───── Study material
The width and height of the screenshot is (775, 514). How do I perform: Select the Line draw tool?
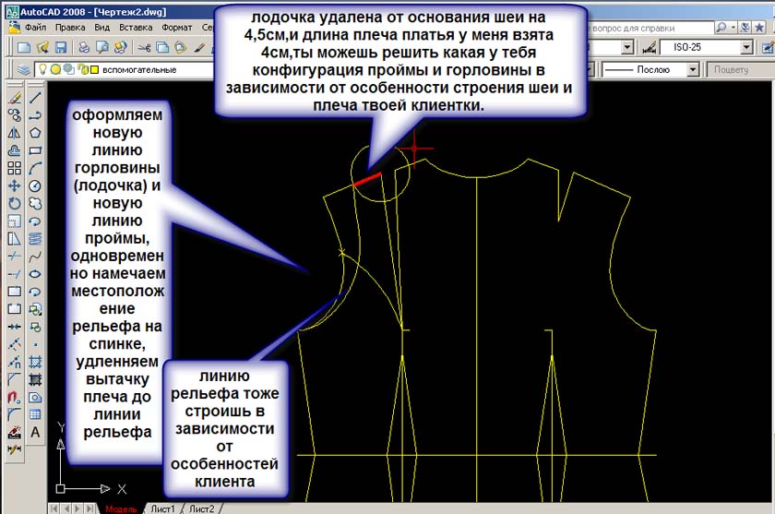pos(35,97)
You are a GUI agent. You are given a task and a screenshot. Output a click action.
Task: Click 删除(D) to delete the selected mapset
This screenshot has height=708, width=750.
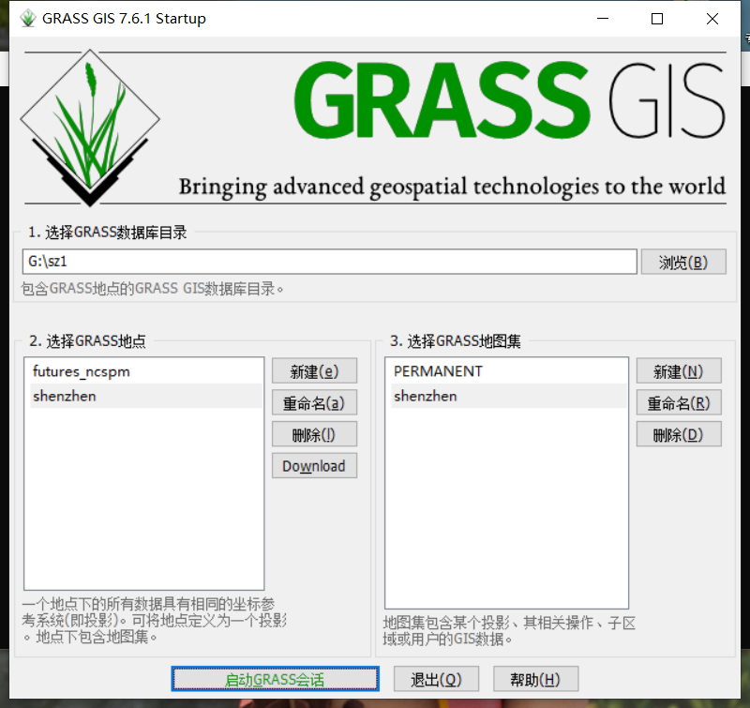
──────────
_Exercise goal_
From the line with "You are a GUI" down to the end of the entries, retype each line exactly as written, but drop the pictures.

_Expected output_
You are a GUI agent. You are given a task and a screenshot. Output a click action.
Task: Click 删除(D) to delete the selected mapset
This screenshot has height=708, width=750.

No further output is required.